Saturday, February 23, 2013

restart button

i've been talking so much about what i want to do.
i've been thinking and talking about redoing my room for a few months now...

and the other night, i was fast asleep, woke up wide awake & checked my wall to make sure a picture hadn't fallen down, the one of me and my grampa. then as i lay back down i said out loud, i miss my grampa. i still miss you.

it was strange.

it feels good to take down everything from my walls and restart. i'm going to put my pictures back up and not have them so scattered.

i love the feeling of newness.
i keep writing that change is positive.

i'm believing in good things for my future and am comforted by the verse

surely goodness & mercy will follow me, all the days of my life.

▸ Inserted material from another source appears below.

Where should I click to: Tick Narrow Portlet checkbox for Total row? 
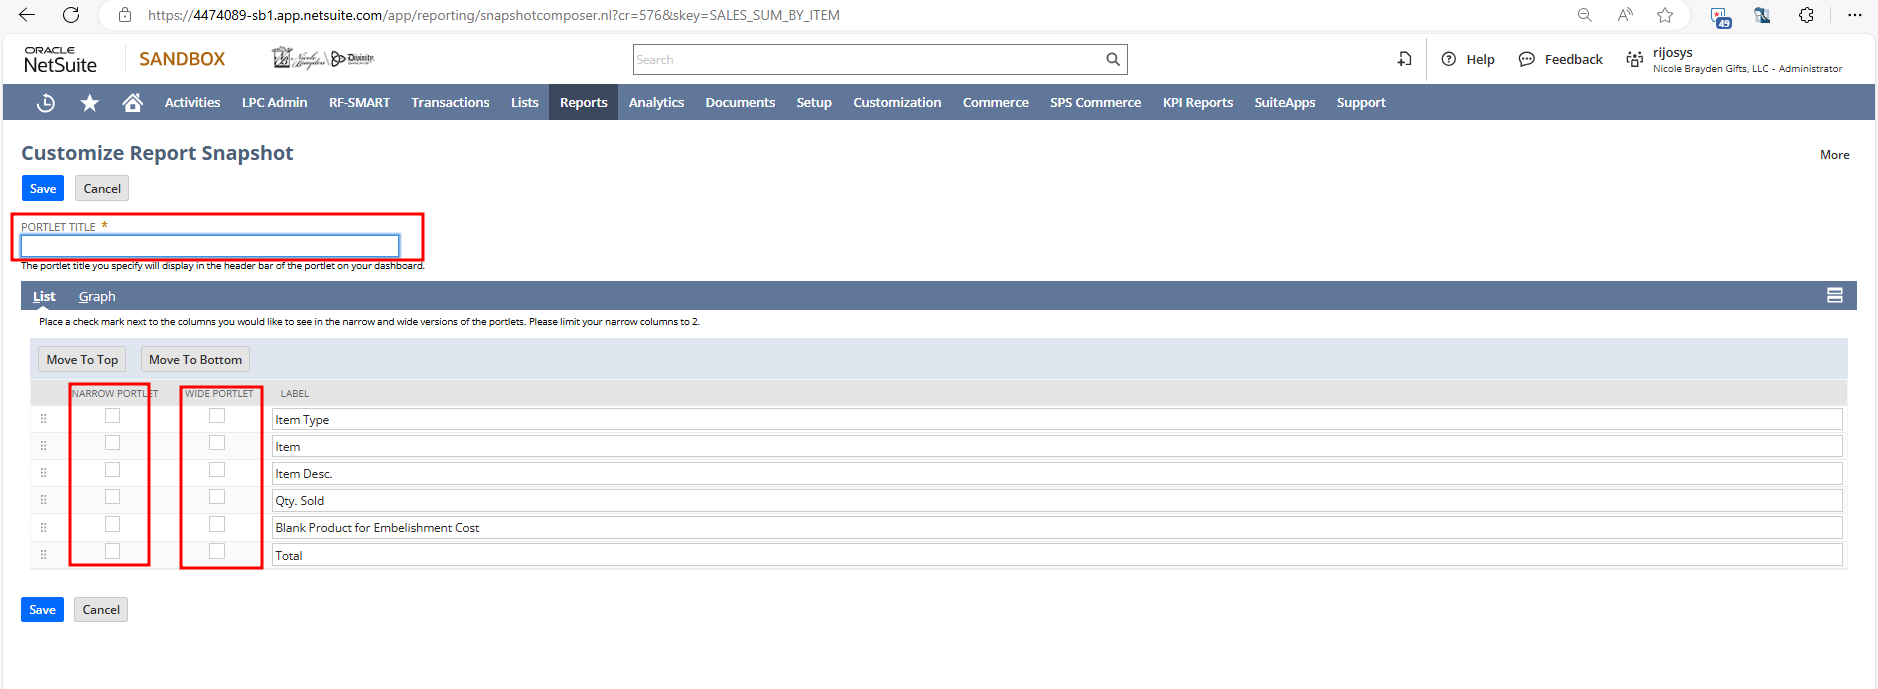click(112, 551)
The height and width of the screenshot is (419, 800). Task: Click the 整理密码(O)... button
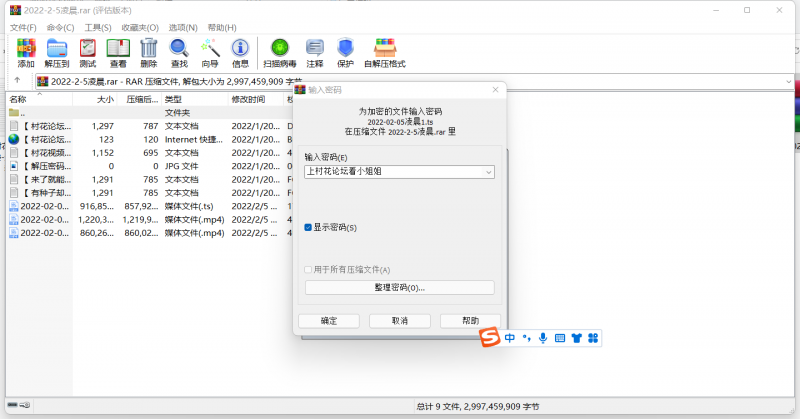point(399,288)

it's incredible that goodness is paired with mercy, as if He knows how much we'll need both. mercy has helped get me through the hard nights and goodness has filled my days with positivity and life.

i feel rested. it's weird not being afraid of tears anymore. they used to keep me there.

in releasing them, i don't feel trapped or ashamed of weakness. i feel powerful to make the choice to release.
tomorrow will be spent eating good food for breakfast. baking. and finishing up my room project.
i'm filling my walls with pictures. hung a lot nicer than before...being more thought out...and putting up words that inspire me...cards people have written with amazing insights on them.